Plenary Profiles: Chris Laoutaris

Get to know the fantastic plenaries of BritGrad 2015! Dr Chris Laoutaris, a lecturer and Birmingham Fellow at the Shakespeare Institute, will be featured as the first in a series of brief speaker profiles.

Laoutaris received his undergraduate, master’s, and doctorate from University College London, where he taught and served as Renaissance Literature Course Convenor. He has lectured at Goldsmiths College, University of London, and is currently teaching at the Shakespeare Institute.

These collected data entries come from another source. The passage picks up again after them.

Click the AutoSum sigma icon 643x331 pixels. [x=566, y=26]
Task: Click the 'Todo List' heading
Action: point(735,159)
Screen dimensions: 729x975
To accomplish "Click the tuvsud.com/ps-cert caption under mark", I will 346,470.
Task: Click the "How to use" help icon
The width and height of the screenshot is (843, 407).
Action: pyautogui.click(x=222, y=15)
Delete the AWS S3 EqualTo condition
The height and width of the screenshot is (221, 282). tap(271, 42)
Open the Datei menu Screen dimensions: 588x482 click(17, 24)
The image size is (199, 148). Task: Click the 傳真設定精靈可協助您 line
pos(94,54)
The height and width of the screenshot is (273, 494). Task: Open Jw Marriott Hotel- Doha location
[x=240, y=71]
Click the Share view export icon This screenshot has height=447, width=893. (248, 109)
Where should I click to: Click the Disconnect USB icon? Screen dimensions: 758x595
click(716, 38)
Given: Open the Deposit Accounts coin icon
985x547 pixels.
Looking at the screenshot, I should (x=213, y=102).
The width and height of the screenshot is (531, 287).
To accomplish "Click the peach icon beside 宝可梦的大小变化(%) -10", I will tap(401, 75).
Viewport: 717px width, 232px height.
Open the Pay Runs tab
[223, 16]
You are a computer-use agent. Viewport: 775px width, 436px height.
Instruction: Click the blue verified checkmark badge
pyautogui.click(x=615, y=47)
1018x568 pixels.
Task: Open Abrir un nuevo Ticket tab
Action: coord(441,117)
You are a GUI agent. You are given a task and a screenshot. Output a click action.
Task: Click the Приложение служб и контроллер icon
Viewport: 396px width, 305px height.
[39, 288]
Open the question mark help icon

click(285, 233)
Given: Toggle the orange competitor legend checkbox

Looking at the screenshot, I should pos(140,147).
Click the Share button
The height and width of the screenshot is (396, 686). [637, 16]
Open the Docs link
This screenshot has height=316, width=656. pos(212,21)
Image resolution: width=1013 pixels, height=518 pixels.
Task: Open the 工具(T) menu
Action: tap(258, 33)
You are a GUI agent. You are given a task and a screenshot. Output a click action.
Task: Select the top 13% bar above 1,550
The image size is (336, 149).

He relishes archival adventures and interdisciplinary explorations of early modern literature. His wide range of interests includes poetry (it’s in his blood, having descended from a line of poets), women’s history, translation, and Renaissance studies of anatomy. Other research areas involve early modern superstition and witchcraft, satire, death-ritual, Puritanism, monstrosity, and natural history.

You might have heard of Laoutaris’s book Shakespeare and the Countess: The Battle that Gave Birth to the Globe (Penguin 2014), which has received numerous accolades. The Telegraph and Observer listed it as one of the best books of 2014, and it made the shortlist for the Tony Lothian Prize for Biography. The Countess follows the formidable Elizabeth Russell, a lady who successfully opposed the creation of a Blackfriars playhouse in 1596, forcing William Shakespeare to adapt his writing for the Globe Theatre.

Laoutaris has also written Shakespearean Maternities: Crises of Conception in Early Modern England (Edinburgh University Press 2008) and is now working on the Birmingham Fellowship Project Team Shakespeare: The First Folio and the Men who Created the Shakespeare Legacy.

As expected from someone with such diverse expertise, Dr Laoutaris will speak on the fascinating topic of early modern robotics in Shakespeare and Spencer. Prepare for old-school cyborgs!